■ TASK TO CARRY OUT
Which lines of the records contain the word "field"? Show each of them in full.

■ GIVEN RECORDS

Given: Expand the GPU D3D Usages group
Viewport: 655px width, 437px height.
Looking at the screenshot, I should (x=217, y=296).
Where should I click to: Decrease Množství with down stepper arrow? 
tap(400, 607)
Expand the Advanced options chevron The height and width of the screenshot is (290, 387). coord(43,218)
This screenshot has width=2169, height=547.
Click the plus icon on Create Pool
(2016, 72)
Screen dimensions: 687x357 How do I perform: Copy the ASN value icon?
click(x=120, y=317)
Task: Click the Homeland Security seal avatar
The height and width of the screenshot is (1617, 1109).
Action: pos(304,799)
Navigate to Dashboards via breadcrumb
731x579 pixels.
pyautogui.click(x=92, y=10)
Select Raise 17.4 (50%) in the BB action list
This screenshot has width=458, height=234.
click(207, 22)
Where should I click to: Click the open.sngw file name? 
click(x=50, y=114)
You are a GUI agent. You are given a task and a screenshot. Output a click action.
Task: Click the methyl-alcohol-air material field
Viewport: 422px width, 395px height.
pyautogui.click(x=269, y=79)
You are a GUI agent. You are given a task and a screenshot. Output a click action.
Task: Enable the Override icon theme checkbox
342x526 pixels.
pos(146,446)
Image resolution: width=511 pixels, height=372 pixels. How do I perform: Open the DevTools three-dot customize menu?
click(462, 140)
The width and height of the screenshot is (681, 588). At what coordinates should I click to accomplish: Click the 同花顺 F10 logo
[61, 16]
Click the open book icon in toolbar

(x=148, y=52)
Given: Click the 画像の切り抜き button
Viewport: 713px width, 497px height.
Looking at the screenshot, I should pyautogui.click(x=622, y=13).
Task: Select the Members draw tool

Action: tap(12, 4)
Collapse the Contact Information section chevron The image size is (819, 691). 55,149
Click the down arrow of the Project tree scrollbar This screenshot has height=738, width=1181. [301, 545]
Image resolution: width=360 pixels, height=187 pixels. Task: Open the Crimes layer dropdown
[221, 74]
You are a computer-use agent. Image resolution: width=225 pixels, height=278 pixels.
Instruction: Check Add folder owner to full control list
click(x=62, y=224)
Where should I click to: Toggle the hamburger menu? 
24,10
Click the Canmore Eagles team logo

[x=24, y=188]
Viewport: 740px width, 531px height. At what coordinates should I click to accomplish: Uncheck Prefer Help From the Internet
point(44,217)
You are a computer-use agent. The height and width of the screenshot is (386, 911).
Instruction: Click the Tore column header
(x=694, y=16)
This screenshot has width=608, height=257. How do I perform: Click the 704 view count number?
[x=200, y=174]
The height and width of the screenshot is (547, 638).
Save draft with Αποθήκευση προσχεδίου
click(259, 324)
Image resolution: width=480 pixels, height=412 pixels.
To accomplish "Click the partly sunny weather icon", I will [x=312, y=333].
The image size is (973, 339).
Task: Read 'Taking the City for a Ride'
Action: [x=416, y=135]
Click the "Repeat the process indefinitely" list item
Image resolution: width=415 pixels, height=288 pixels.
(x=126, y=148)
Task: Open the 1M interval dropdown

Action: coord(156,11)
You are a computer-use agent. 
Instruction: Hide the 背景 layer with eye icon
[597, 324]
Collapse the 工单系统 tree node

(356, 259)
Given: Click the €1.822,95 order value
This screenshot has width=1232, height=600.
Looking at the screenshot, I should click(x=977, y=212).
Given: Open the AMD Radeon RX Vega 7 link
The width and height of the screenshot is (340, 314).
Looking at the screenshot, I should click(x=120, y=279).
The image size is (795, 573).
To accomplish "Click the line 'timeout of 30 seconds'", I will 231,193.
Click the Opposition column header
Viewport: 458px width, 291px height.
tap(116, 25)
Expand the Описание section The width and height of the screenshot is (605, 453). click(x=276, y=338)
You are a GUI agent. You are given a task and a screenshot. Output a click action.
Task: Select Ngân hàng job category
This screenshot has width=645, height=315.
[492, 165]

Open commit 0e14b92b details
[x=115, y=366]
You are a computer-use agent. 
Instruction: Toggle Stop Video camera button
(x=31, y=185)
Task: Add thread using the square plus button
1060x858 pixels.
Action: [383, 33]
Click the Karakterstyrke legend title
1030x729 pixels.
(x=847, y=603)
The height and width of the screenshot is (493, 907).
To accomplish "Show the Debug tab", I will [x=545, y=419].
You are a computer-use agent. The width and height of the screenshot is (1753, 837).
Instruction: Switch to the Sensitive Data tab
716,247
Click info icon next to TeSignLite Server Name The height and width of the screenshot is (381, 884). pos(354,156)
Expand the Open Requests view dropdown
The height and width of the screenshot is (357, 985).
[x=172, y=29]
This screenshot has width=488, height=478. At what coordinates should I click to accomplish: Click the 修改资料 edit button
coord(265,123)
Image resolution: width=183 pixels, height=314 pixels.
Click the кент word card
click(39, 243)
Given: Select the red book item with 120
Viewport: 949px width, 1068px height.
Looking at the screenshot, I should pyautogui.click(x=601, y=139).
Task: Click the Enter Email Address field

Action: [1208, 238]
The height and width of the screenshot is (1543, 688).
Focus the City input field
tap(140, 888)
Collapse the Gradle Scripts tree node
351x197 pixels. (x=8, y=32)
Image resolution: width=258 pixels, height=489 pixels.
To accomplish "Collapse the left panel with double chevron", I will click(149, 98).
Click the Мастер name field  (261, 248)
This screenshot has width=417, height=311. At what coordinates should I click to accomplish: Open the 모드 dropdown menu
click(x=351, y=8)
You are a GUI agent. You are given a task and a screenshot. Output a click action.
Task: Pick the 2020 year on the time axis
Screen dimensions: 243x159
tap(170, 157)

■ WRITTEN ANSWER
Task: Click the methyl-alcohol-air material field
Task: Click the Enter Email Address field
Focus the City input field
Click the Мастер name field  (261, 248)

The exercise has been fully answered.